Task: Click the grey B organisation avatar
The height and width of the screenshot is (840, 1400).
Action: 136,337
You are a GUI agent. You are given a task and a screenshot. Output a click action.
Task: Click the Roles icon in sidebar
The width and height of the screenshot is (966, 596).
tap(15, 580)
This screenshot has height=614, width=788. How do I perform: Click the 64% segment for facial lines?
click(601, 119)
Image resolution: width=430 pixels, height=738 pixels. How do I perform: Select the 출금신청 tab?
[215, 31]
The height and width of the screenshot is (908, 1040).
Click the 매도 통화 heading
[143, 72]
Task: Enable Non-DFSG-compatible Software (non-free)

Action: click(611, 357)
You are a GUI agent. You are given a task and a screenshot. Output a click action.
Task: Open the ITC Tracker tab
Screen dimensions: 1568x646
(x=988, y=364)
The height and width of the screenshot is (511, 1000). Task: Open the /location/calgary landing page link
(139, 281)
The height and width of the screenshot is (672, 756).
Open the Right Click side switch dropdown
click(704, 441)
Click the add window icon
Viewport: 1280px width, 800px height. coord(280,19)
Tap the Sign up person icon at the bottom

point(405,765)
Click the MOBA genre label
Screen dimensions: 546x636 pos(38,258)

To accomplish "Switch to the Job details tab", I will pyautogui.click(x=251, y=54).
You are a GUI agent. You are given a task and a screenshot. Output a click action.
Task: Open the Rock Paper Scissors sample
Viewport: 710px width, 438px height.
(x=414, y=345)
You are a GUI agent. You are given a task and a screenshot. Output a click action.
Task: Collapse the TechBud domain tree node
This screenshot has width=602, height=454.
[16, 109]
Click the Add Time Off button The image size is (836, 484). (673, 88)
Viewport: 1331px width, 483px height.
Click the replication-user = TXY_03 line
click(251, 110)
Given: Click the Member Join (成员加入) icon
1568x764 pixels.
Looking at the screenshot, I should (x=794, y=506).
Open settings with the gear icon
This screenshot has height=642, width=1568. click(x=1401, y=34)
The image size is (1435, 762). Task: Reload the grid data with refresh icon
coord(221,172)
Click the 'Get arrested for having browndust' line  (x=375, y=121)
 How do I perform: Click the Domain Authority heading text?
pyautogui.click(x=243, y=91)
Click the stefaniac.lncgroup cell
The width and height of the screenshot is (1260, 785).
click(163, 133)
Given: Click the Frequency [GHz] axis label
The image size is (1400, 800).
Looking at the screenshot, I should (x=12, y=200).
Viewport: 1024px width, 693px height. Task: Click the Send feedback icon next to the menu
________________
Work instructions: Render the rows above as a Markdown table with the columns No and Line, numbering each line and leaving out the blank ones.

Written answer:
| No | Line |
|---|---|
| 1 | Task: Click the grey B organisation avatar |
| 2 | The height and width of the screenshot is (840, 1400). |
| 3 | Action: 136,337 |
| 4 | You are a GUI agent. You are given a task and a screenshot. Output a click action. |
| 5 | Task: Click the Roles icon in sidebar |
| 6 | The width and height of the screenshot is (966, 596). |
| 7 | tap(15, 580) |
| 8 | This screenshot has height=614, width=788. How do I perform: Click the 64% segment for facial lines? |
| 9 | click(601, 119) |
| 10 | Image resolution: width=430 pixels, height=738 pixels. How do I perform: Select the 출금신청 tab? |
| 11 | [215, 31] |
| 12 | The height and width of the screenshot is (908, 1040). |
| 13 | Click the 매도 통화 heading |
| 14 | [143, 72] |
| 15 | Task: Enable Non-DFSG-compatible Software (non-free) |
| 16 | Action: click(611, 357) |
| 17 | You are a GUI agent. You are given a task and a screenshot. Output a click action. |
| 18 | Task: Open the ITC Tracker tab |
| 19 | Screen dimensions: 1568x646 |
| 20 | (x=988, y=364) |
| 21 | The height and width of the screenshot is (511, 1000). Task: Open the /location/calgary landing page link |
| 22 | (139, 281) |
| 23 | The height and width of the screenshot is (672, 756). |
| 24 | Open the Right Click side switch dropdown |
| 25 | click(704, 441) |
| 26 | Click the add window icon |
| 27 | Viewport: 1280px width, 800px height. coord(280,19) |
| 28 | Tap the Sign up person icon at the bottom |
| 29 | point(405,765) |
| 30 | Click the MOBA genre label |
| 31 | Screen dimensions: 546x636 pos(38,258) |
| 32 | To accomplish "Switch to the Job details tab", I will pyautogui.click(x=251, y=54). |
| 33 | You are a GUI agent. You are given a task and a screenshot. Output a click action. |
| 34 | Task: Open the Rock Paper Scissors sample |
| 35 | Viewport: 710px width, 438px height. |
| 36 | (x=414, y=345) |
| 37 | You are a GUI agent. You are given a task and a screenshot. Output a click action. |
| 38 | Task: Collapse the TechBud domain tree node |
| 39 | This screenshot has width=602, height=454. |
| 40 | [16, 109] |
| 41 | Click the Add Time Off button The image size is (836, 484). (673, 88) |
| 42 | Viewport: 1331px width, 483px height. |
| 43 | Click the replication-user = TXY_03 line |
| 44 | click(251, 110) |
| 45 | Given: Click the Member Join (成员加入) icon |
| 46 | 1568x764 pixels. |
| 47 | Looking at the screenshot, I should (x=794, y=506). |
| 48 | Open settings with the gear icon |
| 49 | This screenshot has height=642, width=1568. click(x=1401, y=34) |
| 50 | The image size is (1435, 762). Task: Reload the grid data with refresh icon |
| 51 | coord(221,172) |
| 52 | Click the 'Get arrested for having browndust' line  (x=375, y=121) |
| 53 |  How do I perform: Click the Domain Authority heading text? |
| 54 | pyautogui.click(x=243, y=91) |
| 55 | Click the stefaniac.lncgroup cell |
| 56 | The width and height of the screenshot is (1260, 785). |
| 57 | click(163, 133) |
| 58 | Given: Click the Frequency [GHz] axis label |
| 59 | The image size is (1400, 800). |
| 60 | Looking at the screenshot, I should (x=12, y=200). |
| 61 | Viewport: 1024px width, 693px height. Task: Click the Send feedback icon next to the menu |